The exercise:
Give the rows below, from the line containing "You are a GUI" through the end of the rows, as a Markdown table with the columns No. and Line, one numbered line per table entry and blank lines omitted. Leave the pictures out of the answer.

Input for this task:
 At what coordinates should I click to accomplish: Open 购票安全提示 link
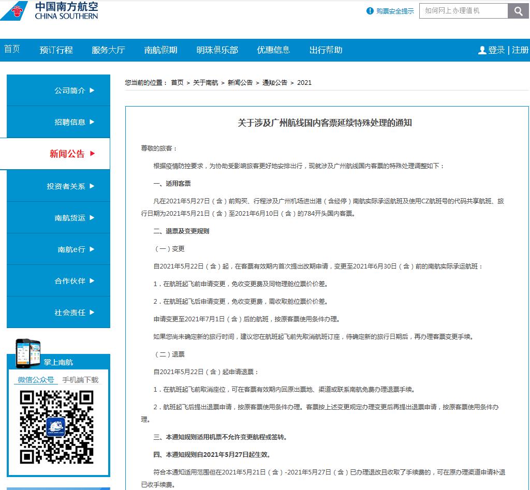click(x=395, y=11)
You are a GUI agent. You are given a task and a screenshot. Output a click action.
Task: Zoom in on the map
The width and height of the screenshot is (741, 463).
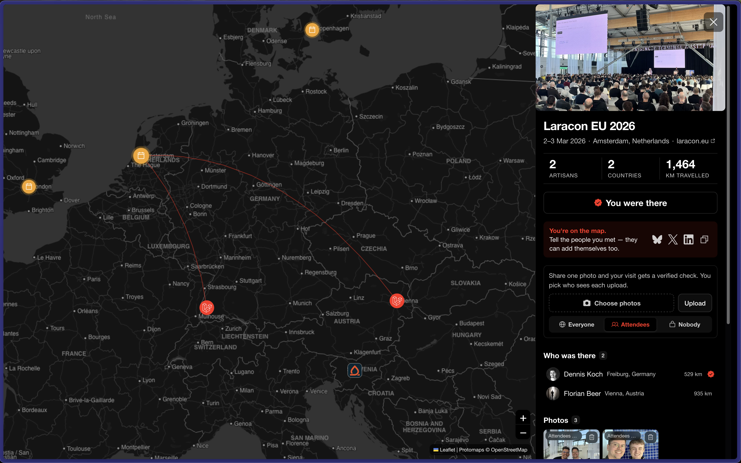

Exercise response:
| No. | Line |
|---|---|
| 1 | You are a GUI agent. You are given a task and a screenshot. Output a click action. |
| 2 | Task: Zoom in on the map |
| 3 | The width and height of the screenshot is (741, 463). |